En attendant, cela fait des mois que les habitants de ce que l’on ne peut nommer autrement que ghetto vivent dans des conditions d’hygiène déplorables. La municipalité, elle, rejette la faute à la fois sur les fonctionnaires d’Etat responsables et sur le propriétaire des immeubles. Et, devant le fait accompli, évoque le relogement de certains habitants. Tomáš Kuřec, maire-adjoint d’un district d’Ostrava :« Nous avons prévu à temps et à l’avance de reloger toutes les familles de ce ghetto dans des centres d’hébergement privés. »

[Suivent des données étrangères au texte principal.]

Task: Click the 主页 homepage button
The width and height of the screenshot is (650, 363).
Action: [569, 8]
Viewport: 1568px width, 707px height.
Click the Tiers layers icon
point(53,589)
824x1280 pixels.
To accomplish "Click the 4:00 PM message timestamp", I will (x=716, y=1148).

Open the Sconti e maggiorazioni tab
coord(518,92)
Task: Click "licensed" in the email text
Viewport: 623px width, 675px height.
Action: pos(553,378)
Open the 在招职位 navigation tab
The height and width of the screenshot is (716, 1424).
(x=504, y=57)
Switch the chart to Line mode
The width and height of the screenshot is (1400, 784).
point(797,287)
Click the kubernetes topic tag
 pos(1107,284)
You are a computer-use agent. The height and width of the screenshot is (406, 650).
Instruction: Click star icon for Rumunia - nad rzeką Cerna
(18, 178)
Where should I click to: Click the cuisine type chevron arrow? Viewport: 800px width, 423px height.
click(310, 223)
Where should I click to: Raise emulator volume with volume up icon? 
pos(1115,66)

Les autorités locales avaient donné aux familles jusqu’à samedi minuit pour faire leurs bagages. Mais quelque 140 personnes sont restées dans le ghetto de Prednádraží, arguant qu’elles étaient chez elles et payaient leur loyer, quand bien même nombre d’entre elles n’ont pas de contrat de location en bonne et due forme. Pendant le week-end, les habitants ont même mis la main à la pâte et décidé de réparer certains des problèmes pointés du doigt dans l’avis d’expulsion. Pour Kumar Viswanathan, président de l’association Vivre en commun (Vzajemné soužití), les pouvoirs publics, tant au niveau de l’Etat que de la municipalité, ont clairement failli à leurs devoirs. Selon lui, le relogement ne résout rien :
« Ce n’est pas une bonne solution. Evidemment, une partie des habitants sont prêts à partir, parce que leur vie n’est qu’une suite de relogements en centres d’hébergement. Ils voient cela comme un nouveau déménagement auquel ils sont habitués. Mais il y a plusieurs familles de Roms tchèques qui vivent ici depuis très longtemps, parfois vingt ou vingt-cinq ans. Ces gens ne veulent pas abandonner leur maison, ils disent qu’ils ne partiront pas. On leur a dit que l’électricité et le gaz seront coupés mardi. Ils n’ont plus d’eau courante depuis vendredi, mais nous leur avons installé une citerne. »Chargée des droits de l’homme au sein du gouvernement, Monika Šimůnková regrette que la situation du ghetto de Prednádraží soit allée si loin :
« Franchement, je pense que cela n’était pas nécessaire. Cette situation montre bien que si le problème de l’exclusion sociale en République tchèque n’est pas géré systématiquement dans son ensemble, on se retrouve dans des cas comme celui-ci. C’est une des pires variantes, où des familles vont se retrouver dans une situation précaire dont ils vont difficilement se sortir s’ils se retrouvent en centre d’hébergement. Il est toujours compliqué de trouver le responsable, mais d’après mes informations, je pense qu’une grande partie de la responsabilité revient à la mairie d’Ostrava. Le problème principal, ce sont les canalisations. La mairie était au courant depuis longtemps, et en dépit de ses arguments sur les questions de propriété de celle-ci, elle aurait dû réagir aussi vite que pour l’avis d’expulsion qui a été expédié. »Un an après les émeutes de Šluknov dans le nord de la République tchèque, cette nouvelle affaire montre bien que les localités défavorisées et les zones d’exclusion sociale restent un problème persistant dans le pays. Ce lundi après-midi, des fonctionnaires sont à nouveaux venus contrôler les habitants du ghetto pour les mettre en garde qu’ils restaient à leurs risques et périls. Toute décision d’intervention éventuelle a été remise à plus tard dans la semaine.